Grippe A : on en fait trop ?

Soraya Ghali
Soraya Ghali Journaliste au Vif

Les pays développés se mobilisent pour prévoir l’imprévisible. Mais le virus A/H1N1 soulève la polémique.

C’est l’alerte générale, la veillée d’armes. La lutte mondiale, déclarée contre un ennemi nouveau, si rapide et inconnu : personne ne peut prédire la stratégie du virus H1N1. Nul ne le sait, mais  » le plus difficile est sans doute à venir « , prévient l’OMS. Et comme en 1957 (grippe asiatique) et en 1968 (celle de Hongkong), le fantôme de la grippe espagnole de 1918 resurgit. Pourtant  » le danger d’une néo-grippe espagnole reste très faible, assure le Dr Luc Bonneux, épidémiologiste travaillant à l’Institut démographique interdisciplinaire aux Pays-Bas (Nidi). Une grippe comme celle de 1918, dit encore le chercheur, n’a frappé qu’une seule fois en deux mille ans, et dans des circonstances exceptionnelles : c’était la fin de la guerre, les gens étaient stressés, les conditions sanitaires, précaires, nous n’avions pas d’antibiotiques. La bête féroce d’aujourd’hui, très contagieuse, se révèle donc pour l’instant bénigne. « 

Alors, n’en fait-on pas un peu trop avec cette grippe A/H1N1 ? Oui, affirme Luc Bonneux. Qui rappelle qu’en 2005 l’OMS craignait que sa  » cousine  » aviaire (H5N1) ne tue jusqu’à 150 millions de personnes. A l’heure actuelle, elle aurait fait 257 morts sur 421 contaminés.

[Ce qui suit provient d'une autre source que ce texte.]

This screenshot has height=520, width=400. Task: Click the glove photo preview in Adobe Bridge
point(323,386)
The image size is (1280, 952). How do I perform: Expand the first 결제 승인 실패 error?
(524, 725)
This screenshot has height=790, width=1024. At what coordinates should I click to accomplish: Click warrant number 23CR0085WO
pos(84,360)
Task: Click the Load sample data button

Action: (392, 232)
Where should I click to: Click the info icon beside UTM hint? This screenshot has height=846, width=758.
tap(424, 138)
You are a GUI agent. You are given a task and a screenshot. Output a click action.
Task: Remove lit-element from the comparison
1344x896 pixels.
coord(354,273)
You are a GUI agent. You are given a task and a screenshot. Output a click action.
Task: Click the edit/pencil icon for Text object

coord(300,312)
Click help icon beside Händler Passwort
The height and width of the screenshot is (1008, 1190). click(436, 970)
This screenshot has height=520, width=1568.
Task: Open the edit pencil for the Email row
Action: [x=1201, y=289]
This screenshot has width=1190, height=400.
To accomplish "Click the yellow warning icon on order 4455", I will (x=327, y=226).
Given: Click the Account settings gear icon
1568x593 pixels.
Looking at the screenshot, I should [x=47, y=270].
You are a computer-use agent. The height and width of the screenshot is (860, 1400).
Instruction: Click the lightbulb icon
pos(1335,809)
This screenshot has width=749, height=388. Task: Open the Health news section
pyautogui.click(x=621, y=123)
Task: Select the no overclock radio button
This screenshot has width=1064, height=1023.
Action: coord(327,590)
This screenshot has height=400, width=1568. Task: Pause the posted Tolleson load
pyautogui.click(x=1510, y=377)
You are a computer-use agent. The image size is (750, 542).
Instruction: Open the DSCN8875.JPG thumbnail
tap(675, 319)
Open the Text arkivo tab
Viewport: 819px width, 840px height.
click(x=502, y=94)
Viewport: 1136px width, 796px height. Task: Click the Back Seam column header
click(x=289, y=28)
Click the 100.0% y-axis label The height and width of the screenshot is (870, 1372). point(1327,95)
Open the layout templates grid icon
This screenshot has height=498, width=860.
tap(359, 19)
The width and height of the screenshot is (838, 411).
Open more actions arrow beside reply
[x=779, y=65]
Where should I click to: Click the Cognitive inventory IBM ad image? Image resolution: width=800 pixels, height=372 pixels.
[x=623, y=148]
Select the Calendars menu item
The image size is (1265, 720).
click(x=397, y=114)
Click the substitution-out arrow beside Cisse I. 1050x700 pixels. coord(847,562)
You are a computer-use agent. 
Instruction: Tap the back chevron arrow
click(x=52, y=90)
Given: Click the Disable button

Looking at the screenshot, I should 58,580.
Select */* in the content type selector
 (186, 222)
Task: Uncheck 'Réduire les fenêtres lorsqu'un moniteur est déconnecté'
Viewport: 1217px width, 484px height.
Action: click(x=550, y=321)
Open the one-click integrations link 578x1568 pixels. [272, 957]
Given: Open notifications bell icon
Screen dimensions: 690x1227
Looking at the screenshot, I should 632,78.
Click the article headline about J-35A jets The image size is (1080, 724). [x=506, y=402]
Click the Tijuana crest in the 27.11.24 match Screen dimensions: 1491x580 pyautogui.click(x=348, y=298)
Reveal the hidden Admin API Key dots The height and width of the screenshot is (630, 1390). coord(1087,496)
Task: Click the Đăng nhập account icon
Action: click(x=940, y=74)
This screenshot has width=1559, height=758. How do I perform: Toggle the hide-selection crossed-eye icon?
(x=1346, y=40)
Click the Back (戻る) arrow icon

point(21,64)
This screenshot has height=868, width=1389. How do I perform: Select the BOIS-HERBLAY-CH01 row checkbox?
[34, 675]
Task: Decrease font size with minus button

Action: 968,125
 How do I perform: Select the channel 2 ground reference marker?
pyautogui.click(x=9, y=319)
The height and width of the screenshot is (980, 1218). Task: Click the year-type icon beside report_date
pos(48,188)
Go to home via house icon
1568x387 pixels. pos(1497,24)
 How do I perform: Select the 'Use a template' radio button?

Et aucun cas de transmission entre humains du H5N1 n’a encore été mis en évidence. Quelques mois plus tôt, la maladie de la vache folle aurait pu emporter, selon la revue scientifique Nature, 370 000 victimes rien qu’en Grande-Bretagne…

Pourquoi et comment la crainte du H1N1 s’est-elle emballée ? Le Dr Luc Bonneux avance deux éléments. Celui du lien entre l’industrie pharmaceutique et les académies, sur fond de compétition : grâce aux vaccins, la grippe A recule. Dès lors  » au cours des années 1990, les groupes de recherche sur le virus grippal n’avaient pas assez de malades pour mener des études représentatives. Par conséquent, ils ne publiaient pas dans les prestigieuses publications scientifiques et n’empochaient aucun subside. Ils avaient donc tout intérêt à alerter sur un danger potentiel mais peu probable. D’autant qu’au sein de l’OMS le sida tenait le haut de l’affiche. Même les maladies cardio-vasculaires (qui augmentent aussi en Afrique) peuvent difficilement attirer la même attention du public que la grippe. « 

Seconde explication : le journaliste scientifique est une espèce en voie de disparition. Or il est le seul à pouvoir opposer une résistance aux lobbyistes scientifiques. Sa quasi-absence a un impact sur la qualité de l’info : les médias ne retiennent que les messages alarmistes. Entre les deux, les responsables politiques n’osent pas résister et préfèrent en faire un peu trop pour ne pas être accusés de ne pas en faire assez. Leur métier n’est-il pas de prévoir ?  » Il y a peut-être une surmédiatisation qui donne l’impression qu’on en fait trop. Mais l’essentiel est d’avoir un plan bien structuré, qui ne sera pas forcément à appliquer de la première à la dernière ligne « , reconnaît Jan Eyckmans, porte-parole du SPF Santé publique

 » Globalement, je ne pense pas qu’on surréagit. Nous sommes face à un virus très contagieux, transmissible involontairement par le seul fait de respirer, de serrer la main… Certes sa létalité ( NDLR : taux de mortalité parmi les personnes malades) n’est pas affolante, mais il faut rester sur ses gardes, car nous sommes face à un virus qui n’a pas le profil habituel d’un virus grippal. Il a un profil pandémique parce que, du fait de sa nouveauté, la population n’est pas immunisée contre lui. Surtout, il fait des victimes chez des gens jeunes qui, habituellement, ne meurent pas de la grippe saisonnière. En plus, c’est un virus qui peut muter « , souligne le Pr Nathan Clumeck, chef du service des maladies infectieuses au CHU Saint-Pierre (Bruxelles). Mutation du virus, disponibilité du vaccin, pics de virulence… autant d’inconnues qui réveillent dans l’inconscient collectif des images apocalyptiques rappelant les grandes épidémies du passé (lèpre, peste, choléra…). Laissant place, alors, à la psychose.